Pour les associations militantes du climat, pas besoin de plans ni d’aménagements lourds, il faut agir rapidement pour faire changer les habitudes et les mentalités, inciter le public à regarder la ville différemment et à prendre conscience qu’elle est envahie de voitures. «Il faut reconquérir un espace qui a été donné depuis beaucoup trop longtemps et de manière beaucoup trop massive à l’automobile, dit Thibault Schneeberger, co-secrétaire romand de l’association actif-trafiC. Si on veut changer quelque chose à nos manières de nous déplacer et si on veut végétaliser, on doit récupérer une partie de l’espace public7. Il faut également réduire massivement la vitesse et le faire de manière uniforme, le plus possible, partout.»

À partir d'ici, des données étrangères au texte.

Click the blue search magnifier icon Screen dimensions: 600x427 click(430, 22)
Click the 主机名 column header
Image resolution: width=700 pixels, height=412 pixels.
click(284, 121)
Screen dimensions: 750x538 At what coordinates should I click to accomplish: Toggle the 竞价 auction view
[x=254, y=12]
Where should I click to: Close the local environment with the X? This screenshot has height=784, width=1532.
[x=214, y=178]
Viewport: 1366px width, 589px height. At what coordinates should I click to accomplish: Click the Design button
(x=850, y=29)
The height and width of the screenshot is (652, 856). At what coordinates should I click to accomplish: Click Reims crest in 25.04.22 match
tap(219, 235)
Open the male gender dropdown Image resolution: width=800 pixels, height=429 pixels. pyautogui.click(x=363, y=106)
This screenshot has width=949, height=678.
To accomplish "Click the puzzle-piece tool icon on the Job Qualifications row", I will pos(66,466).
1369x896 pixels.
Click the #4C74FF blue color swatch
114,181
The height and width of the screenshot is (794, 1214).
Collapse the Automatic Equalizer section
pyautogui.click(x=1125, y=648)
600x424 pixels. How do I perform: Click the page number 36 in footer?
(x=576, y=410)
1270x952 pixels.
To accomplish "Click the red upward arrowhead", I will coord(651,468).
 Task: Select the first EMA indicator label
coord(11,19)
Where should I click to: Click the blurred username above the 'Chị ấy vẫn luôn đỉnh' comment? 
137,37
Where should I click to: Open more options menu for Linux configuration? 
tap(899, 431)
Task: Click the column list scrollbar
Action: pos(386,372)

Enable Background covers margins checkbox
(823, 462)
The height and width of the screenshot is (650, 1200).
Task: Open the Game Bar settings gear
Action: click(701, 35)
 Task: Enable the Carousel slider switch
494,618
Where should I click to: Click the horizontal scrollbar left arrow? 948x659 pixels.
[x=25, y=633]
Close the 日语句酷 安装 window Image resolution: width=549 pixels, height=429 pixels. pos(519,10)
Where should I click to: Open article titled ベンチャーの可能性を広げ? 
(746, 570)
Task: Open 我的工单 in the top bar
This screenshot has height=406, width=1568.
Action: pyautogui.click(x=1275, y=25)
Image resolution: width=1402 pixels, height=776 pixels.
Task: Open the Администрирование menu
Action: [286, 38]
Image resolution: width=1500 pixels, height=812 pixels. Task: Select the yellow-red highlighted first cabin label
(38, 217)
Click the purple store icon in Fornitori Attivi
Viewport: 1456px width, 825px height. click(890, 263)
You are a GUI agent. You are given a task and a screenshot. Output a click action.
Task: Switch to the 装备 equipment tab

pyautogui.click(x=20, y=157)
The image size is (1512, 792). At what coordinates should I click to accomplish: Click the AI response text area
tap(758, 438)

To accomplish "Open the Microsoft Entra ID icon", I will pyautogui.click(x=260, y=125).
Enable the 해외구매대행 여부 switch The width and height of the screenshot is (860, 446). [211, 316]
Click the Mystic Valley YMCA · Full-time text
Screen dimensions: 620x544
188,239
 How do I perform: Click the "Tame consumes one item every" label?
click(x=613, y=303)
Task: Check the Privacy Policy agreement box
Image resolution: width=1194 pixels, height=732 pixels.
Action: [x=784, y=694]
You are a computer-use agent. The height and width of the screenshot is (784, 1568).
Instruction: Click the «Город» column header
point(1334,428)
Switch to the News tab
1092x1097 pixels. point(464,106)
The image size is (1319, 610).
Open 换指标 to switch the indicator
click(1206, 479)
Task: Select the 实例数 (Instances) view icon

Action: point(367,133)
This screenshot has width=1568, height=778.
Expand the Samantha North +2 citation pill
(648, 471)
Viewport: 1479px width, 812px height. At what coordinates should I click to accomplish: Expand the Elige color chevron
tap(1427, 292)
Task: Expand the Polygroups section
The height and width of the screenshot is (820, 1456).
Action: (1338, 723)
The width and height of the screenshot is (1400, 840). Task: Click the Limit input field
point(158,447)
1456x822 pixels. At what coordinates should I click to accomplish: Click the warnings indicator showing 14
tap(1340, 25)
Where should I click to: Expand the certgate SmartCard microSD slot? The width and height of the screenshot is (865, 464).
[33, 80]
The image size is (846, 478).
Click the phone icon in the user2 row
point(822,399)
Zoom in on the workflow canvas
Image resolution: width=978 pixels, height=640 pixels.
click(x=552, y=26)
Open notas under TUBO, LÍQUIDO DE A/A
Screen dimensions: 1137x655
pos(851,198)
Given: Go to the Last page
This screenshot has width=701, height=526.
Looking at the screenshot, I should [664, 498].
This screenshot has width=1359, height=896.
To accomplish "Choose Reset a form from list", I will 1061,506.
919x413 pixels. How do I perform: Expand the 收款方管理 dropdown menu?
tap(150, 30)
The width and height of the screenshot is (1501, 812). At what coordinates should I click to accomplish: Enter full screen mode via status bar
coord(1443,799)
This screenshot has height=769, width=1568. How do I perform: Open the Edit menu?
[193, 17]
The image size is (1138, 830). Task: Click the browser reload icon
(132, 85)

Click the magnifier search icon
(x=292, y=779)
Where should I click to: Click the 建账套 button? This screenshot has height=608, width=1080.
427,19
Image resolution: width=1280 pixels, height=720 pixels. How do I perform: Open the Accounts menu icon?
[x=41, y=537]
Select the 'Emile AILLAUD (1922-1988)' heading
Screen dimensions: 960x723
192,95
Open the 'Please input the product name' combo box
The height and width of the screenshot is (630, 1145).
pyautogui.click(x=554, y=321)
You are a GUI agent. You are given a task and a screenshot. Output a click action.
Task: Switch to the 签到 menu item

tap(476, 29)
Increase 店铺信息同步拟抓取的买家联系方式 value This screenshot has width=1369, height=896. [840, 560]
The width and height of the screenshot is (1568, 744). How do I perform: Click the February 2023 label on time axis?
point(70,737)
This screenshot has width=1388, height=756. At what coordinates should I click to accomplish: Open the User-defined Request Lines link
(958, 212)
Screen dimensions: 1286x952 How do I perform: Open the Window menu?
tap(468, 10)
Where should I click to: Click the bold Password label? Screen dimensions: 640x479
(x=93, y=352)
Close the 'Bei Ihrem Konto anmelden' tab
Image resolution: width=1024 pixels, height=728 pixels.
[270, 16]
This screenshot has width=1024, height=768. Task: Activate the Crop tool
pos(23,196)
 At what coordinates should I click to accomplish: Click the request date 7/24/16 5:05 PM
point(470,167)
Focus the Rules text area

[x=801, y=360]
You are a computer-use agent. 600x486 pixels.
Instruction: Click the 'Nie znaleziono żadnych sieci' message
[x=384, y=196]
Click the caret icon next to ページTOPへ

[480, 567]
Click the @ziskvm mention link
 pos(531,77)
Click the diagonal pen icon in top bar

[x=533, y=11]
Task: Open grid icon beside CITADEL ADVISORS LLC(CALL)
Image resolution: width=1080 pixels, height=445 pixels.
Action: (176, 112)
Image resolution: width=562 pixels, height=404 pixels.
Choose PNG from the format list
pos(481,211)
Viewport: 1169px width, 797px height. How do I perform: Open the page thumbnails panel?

Actif-trafiC axe son argumentaire et ses actions sur la place occupée par la voiture, plus que sur la pollution, par crainte d’un recours massif à la voiture électrique, qui ne changerait rien à la situation actuelle. L’association milite pour des interventions rapides, même imparfaites, comme moyen de changer les usages: «II n’y a pas forcément besoin d’urbanistes et d’études coûteuses pour savoir si on ferme ou non une rue. Avec les ‹pistes Covid›, on a constaté un phénomène d’évaporation: le trafic diminue une fois que les gens en ont pris l’habitude.» Il faut avoir le courage de supprimer des places de ­stationnement, dit Schneeberger, mais aussi trouver des solutions. «Aujourd’hui par exemple, les parkings souterrains sont sous utilisés parce qu’ils sont trop chers par rapport au stationnement de surface.»

Le partage de l’espace, sur le mode de la zone de rencontre, aurait-il fait long feu? Une guerre de conquête semble en tous les cas engagée, avec à la clé des milliers de m2 «gris» récupérés sur l’emprise de la voiture, pour transformer radicalement les villes.

Merci à Jenny Leuba, cheffe de projet chez Mobilité piétonne suisse, Dominique von der Mühll, Rue de l’avenir et Thibault Schneeberger, co-secrétaire romand de l’association actif-trafiC.

Notes

 

1 Charles Capelli, Sabine Chardonnet-Darmaillacq, «Entretien avec Jan Gehl : ‹There is much more to walking than walking›», Espaces et sociétés, 2019/4 (n° 179), pp. 17-39

 

2 Lewis Mumford, Le piéton de New York, éditions du Linteau 2001, recueil d’écrits sur New York dans les années 1950

 

3 Citons par exemple Jane Jacobs, Ivan Illich, André Gorz.

 

4 On pourrait aussi évoquer la ville relationnelle (Sonia Lavadinho), la ville passante (David Mangin), la ville poreuse (Paola Viganò, Bernardo Secchi).

 

5 Sur ce thème, voir par exemple Laurent Guidetti, Manifeste pour une révolution territoriale, espazium, les éditions pour la culture du bâti, 2021, p. 83: «À Lausanne, une comparaison entre plusieurs quartiers de typologies et d’époques variées montre que la surface dévolue à la circulation et au stationnement varie entre 57 % et 87 %.»

 

6 Lorsqu’on a construit le réseau autoroutier dans les années 1950-1960, qui a coupé les chemins de randonnée, des mouvements citoyens ont réclamé la continuité des cheminements. C’est à ce moment-là que sont nés Swisstopo et Mobilité piétonne suisse.

 

7 C’est le sens des initiatives «Climat urbain» lancées en 2021 par actif-­trafiC à Saint Gall, Zurich, Winterthour, Bâle, Genève, Berne: prendre 1 % de la voie publique pendant 10 ans et soustraire ces m2 aux voiries automobiles et au stationnement pour les transformer pour moitié en espaces verts et arborés, pour moitié en surfaces de mobilité durable: sites propres, transports en commun, pistes cyclables, rues piétonnes.

 

8 Études Marchabilité et santé, actif-trafiC, Mobilité piétonne suisse et Haute École de technique de Rapperswil (OST). Phase 1 (2019-2020) sur 16 villes, puis phase 2 (2020-2022) sur 15 petites villes et communes d’agglomération.